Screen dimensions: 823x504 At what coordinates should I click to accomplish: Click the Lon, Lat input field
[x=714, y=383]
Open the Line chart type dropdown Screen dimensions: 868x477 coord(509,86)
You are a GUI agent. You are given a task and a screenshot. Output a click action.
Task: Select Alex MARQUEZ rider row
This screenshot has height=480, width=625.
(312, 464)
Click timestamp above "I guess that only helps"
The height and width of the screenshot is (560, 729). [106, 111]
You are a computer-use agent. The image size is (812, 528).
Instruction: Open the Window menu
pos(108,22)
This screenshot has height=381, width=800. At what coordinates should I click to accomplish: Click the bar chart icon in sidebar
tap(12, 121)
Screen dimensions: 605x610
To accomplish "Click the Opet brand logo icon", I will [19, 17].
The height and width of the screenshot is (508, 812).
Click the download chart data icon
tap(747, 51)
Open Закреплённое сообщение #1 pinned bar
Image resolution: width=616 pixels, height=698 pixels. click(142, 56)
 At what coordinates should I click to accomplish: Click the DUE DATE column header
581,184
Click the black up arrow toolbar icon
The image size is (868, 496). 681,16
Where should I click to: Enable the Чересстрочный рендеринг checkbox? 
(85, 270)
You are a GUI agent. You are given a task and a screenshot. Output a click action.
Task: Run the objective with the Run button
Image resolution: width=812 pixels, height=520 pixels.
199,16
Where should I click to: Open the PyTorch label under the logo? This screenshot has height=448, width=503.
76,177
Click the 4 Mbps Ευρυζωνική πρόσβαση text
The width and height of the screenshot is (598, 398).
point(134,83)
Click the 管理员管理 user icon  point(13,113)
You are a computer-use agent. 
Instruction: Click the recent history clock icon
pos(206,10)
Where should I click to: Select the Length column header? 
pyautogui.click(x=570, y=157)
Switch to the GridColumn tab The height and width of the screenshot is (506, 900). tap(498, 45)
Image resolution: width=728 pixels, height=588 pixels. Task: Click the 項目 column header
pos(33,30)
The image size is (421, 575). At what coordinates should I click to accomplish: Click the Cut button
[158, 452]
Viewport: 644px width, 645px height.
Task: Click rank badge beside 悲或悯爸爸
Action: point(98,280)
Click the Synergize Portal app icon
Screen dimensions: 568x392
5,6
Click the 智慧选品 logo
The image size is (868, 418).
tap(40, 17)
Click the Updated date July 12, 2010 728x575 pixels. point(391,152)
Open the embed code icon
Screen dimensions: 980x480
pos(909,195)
○ ○ ○ ○ ○ ○ ○
A single number is needed: the count of lines in the records that contain "agent".

**Output for this exercise**
4